Thought is needed about how the NHS is deploying its bariatric resources, including surgery where necessary. Bariatric surgery – that is gastric bypass, sleeve gastrectomy, and occasionally gastric band – are generally considered lifesaving interventions, not a proactive measure. But it could be – albeit in those situations where dieting and physical activity alone are unlikely to create the weight loss necessary to move a patient out of danger.

There is ample research to show that, used properly, bariatric interventions can lead to rapid weight loss and address conditions such as diabetes, sleep apnoea, cardiovascular disease and cancer. It is a precious resource, but one that is often misused. The result is that it is not saving the NHS as much money as it could.

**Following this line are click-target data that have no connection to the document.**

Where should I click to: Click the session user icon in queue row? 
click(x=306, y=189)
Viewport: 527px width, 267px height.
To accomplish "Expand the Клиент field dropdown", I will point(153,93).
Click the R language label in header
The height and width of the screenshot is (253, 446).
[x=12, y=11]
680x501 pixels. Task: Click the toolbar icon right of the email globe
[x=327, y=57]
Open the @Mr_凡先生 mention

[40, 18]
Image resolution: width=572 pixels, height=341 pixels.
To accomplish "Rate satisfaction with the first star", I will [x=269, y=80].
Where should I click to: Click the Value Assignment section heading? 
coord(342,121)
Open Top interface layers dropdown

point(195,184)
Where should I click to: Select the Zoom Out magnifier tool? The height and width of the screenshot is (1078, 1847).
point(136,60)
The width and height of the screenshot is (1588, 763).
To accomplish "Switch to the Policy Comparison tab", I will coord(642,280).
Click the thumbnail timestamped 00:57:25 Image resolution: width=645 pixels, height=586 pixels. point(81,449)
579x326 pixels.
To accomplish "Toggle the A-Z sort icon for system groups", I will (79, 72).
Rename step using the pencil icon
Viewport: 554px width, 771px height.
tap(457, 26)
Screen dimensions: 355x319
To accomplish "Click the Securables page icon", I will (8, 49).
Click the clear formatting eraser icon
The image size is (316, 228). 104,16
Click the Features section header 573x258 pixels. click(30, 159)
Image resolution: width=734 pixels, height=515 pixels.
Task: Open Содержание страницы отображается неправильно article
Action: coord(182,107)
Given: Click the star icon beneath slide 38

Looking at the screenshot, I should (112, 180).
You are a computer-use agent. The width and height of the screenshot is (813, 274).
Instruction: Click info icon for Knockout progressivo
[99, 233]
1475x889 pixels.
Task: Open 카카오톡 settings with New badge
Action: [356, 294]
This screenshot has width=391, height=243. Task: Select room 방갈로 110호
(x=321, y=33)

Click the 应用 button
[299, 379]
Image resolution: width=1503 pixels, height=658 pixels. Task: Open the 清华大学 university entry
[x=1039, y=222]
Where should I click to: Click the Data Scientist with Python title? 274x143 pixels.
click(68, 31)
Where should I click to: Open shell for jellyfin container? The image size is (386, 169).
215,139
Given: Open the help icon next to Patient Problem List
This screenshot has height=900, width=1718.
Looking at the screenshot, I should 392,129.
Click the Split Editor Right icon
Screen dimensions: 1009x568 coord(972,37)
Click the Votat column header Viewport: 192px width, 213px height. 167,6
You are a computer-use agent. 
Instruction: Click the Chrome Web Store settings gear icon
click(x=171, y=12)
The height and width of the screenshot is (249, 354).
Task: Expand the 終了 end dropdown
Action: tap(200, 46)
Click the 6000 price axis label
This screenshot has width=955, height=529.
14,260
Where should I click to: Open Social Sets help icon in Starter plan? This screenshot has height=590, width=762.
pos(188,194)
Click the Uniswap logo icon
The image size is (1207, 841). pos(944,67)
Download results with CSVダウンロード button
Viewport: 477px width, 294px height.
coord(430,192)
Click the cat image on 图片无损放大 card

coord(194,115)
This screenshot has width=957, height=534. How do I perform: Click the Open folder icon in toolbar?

That is what can be done from the healthcare professionals’ side. Clearly there must also be action on the part of patients, who cannot rely solely on prescriptions or even surgical interventions to help them. Tackling obesity will only be possible if patients are willing to commit to lifestyle changes that will support whatever prescriptions they are given or weight management services they are referred to.

This requires a change in mindset that primary care must support. There is a tendency to assume that ‘taking action’ means that action must be drastic. A patient has to go on a strict diet or has to start exercising regularly and vigorously.

In some cases that is appropriate, but in many more it is not.

And perhaps the biggest thing the health service can do is reinforce the messages of some its initiatives, such as Change4Life, that tackling obesity doesn’t have to involve soul-searching sacrifice. Rather, to be successful, it requires manageable change.

Sticking to small, sensible changes

This is the message behind the inaugural National Obesity Awareness Week, which is being organised in partnership with the National Obesity Forum between 13 and 19 January. Our aim for the week is to turn obesity around – an admittedly monumental task, but one that should and must be attempted, and which can make inroads into the public health calamity that is obesity if steps are taken to encourage more proactive engagement with weight management within primary care, and above all if the public can be shown that good health doesn’t require hours of exercise or a monastic existence.

Rather it is about the small and sensible changes that we can not only make, but are able to stick to.

NOF are asking the public to join us in a National New Year’s Resolution to tackle obesity by making their own pledges of the small changes they can make in their own lives.

We encourage everyone within the NHS this January to both think what they can do personally to help themselves and what they can do professionally to help patients. Perhaps if we all work together, we really can turn obesity around.